Wednesday, January 11, 2012

Anyone Care to Dance?

It's not unusual for me to feel alone. Even in a crowded room. Even surrounded by family. I have always felt uncomfortable around people. As though they could see through me. See into my soul. Would some way know who I really am and then use my weaknesses against me. Or discover they didn't really like me. I have had a difficult time developing friendships because of my anxiety. I don't just live with anxiety but I am anxiety.

I am afraid of the intimacy needed to develop a strong solid relationship with anyone. Including my husband. I hate feeling this way. I watch other people and wish I could be friends with them. So, instead of having any close friendships I tend to keep things light and superficial. I can't get hurt that way. I may not be subject to being hurt but I'm also not subject to being liked. Thus, my being alone continues.

I was talking to a friend earlier and I opened up about some things. I felt uncomfortable and then afterwards wish I hadn't shared. They didn't do anything wrong, it's me. I felt like I was an idiot. I felt like I was bugging them. I begin to think all kinds of things like they don't really want to be my friend, they think I'm an idiot, and so on. First of all, I don't know anything about what the other person is thinking. I realistically know this but as usual, I get uncomfortable and then I will clam up.

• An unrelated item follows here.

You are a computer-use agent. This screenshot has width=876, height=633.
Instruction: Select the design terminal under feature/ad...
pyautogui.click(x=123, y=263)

I dislike ANY public speaking. This includes any and all speaking. I prefer to write it or type it. Sharing me, is scary.

I don't like to be somewhere and everyone is looking at me. I have won several raffles but I never go up to claim my prize. If someone is with me I have them go get it. If not, then I lose out. The only exception to this is dancing. I am in my own little world and don't notice anyone else. Perhaps I should dance when I talk.